Em 4 de Dezembro de 2001, foi proferido despacho nos autos do seguinte teor:
“Contendo os presentes autos toda a factualidade necessária à sua decisão conscienciosa, o Tribunal prescinde da inquirição das testemunhas arroladas pela recorrente no final do requerimento de interposição de recurso” (cfr. fls. 223). Inconformada com este despacho, a recorrente interpôs recurso de agravo (cfr. fls. 228 a 229), que foi admitido em 13 de Dezembro de 2001 (cfr. fls. 231). Concluiu a sua alegação como segue:
“1. O presente recurso vem interposto do douto despacho do Tribunal A Quo que prescindiu da inquirição de testemunhas arroladas pela recorrente no final do requerimento de interposição de recurso.
2. Na resposta ao recurso da ora agravante a entidade recorrida, ao afirmar serem inaplicáveis os artigos 46º e 49º do RCPIT às inspecções efectuadas, indirectamente nega estar-se na presença de uma inspecção externa, nos termos do artigo 13º b) do mesmo diploma, com as consequências legais daí inerentes, nomeadamente a desnecessidade de exibição das ordens de serviço conformadoras das inspecções.

* Tarefas propostas *
1. Transcreva do trecho sobre o recurso de agravo a parte que começa em "2. Na resposta" e termina em "conformadoras das inspecções.".
2. Segundo o trecho sobre o recurso de agravo, em que data foi admitido o recurso interposto pela recorrente?
3. Retome o trecho sobre o recurso de agravo a partir do ponto em que termina.

* Registos fornecidos *
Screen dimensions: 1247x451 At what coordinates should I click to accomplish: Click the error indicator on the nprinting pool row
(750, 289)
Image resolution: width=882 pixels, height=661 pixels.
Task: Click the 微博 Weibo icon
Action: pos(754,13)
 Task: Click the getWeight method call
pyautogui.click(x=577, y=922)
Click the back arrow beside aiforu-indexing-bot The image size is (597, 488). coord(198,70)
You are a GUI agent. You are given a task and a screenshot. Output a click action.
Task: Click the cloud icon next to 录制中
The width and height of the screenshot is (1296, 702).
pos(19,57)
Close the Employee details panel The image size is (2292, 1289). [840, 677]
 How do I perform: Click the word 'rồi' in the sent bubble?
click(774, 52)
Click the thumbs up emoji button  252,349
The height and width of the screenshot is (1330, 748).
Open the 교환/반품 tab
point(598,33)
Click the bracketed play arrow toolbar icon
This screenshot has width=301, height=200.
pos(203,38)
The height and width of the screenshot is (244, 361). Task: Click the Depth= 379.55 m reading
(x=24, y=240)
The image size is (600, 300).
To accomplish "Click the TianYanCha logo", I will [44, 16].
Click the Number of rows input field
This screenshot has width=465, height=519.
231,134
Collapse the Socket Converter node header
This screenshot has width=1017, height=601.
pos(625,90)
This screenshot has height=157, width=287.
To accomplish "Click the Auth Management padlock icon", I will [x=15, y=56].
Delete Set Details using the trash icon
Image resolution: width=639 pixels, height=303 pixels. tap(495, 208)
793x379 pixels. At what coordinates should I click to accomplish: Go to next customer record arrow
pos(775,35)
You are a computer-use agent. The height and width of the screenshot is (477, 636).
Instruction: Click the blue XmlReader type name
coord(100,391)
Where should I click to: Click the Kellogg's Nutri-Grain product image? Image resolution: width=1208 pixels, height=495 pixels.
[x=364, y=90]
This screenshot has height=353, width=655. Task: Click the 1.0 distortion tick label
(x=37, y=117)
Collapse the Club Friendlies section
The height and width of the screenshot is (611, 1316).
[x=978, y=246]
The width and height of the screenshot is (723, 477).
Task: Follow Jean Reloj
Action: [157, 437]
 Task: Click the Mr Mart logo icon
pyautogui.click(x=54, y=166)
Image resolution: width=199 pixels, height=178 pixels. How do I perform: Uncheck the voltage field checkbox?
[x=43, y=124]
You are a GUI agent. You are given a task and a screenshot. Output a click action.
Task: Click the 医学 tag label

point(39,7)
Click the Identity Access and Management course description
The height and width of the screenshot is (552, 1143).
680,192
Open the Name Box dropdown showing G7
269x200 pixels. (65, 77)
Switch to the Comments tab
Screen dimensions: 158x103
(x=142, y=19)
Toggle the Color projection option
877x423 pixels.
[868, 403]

* Respostas pela ordem *
1.
2. Na resposta ao recurso da ora agravante a entidade recorrida, ao afirmar serem inaplicáveis os artigos 46º e 49º do RCPIT às inspecções efectuadas, indirectamente nega estar-se na presença de uma inspecção externa, nos termos do artigo 13º b) do mesmo diploma, com as consequências legais daí inerentes, nomeadamente a desnecessidade de exibição das ordens de serviço conformadoras das inspecções.

2. Em 13 de Dezembro de 2001.

3.
3. A audição das testemunhas arroladas pela recorrente, reforçando a prova que as inspecções foram externas, é de molde a garantir o pleno direito de recurso contencioso de acto administrativo ilegal, consagrado no artigo 268º nº 4 da Constituição da República Portuguesa (CRP). Nestes termos deve o despacho recorrido, que dispensou a audição das testemunhas, ser revogado dado que só com a mesma audição se efectivará plenamente o direito previsto no artigo 268º nº 4 da CRP, que consagra o recurso contencioso de acto administrativo ilegal.” A recorrida, 1ª Direcção de Finanças de Lisboa, pugnou na contra-alegação pela manutenção do despacho recorrido (cfr. fls. 241 a 244). Por acórdão de 4 de Novembro de 2003, o Tribunal Central Administrativo indeferiu o recurso. De novo inconformada, A. veio interpor recurso para o Tribunal Constitucional, tendo, no essencial, dito no requerimento de interposição de recurso:
“2. Pretende-se ver apreciada a inconstitucionalidade das normas do artigo 679º do CPC, por um lado e por outro do artigo 97º nº 2 do CPPT, com as interpretações que lhe foram dadas no Acórdão contendo a decisão recorrida – do recurso a fls. 228 dos autos do despacho do Juiz de 1ª Instância que prescindiu da audição de testemunhas – segundo a qual, por um lado tal despacho foi proferido no uso de poderes discricionários não cabendo recurso do mesmo e, por outro, em termos da remissão da citada norma do CPPT para a LPTA e para o RSTA, por essa via, se excluir, no caso, a admissão de prova testemunhal.
3. As interpretações mencionadas violam o princípio constitucional consagrado no artigo 268 nº 4 do Constituição que consagra o pleno direito de recurso contencioso do acto administrativo ilegal.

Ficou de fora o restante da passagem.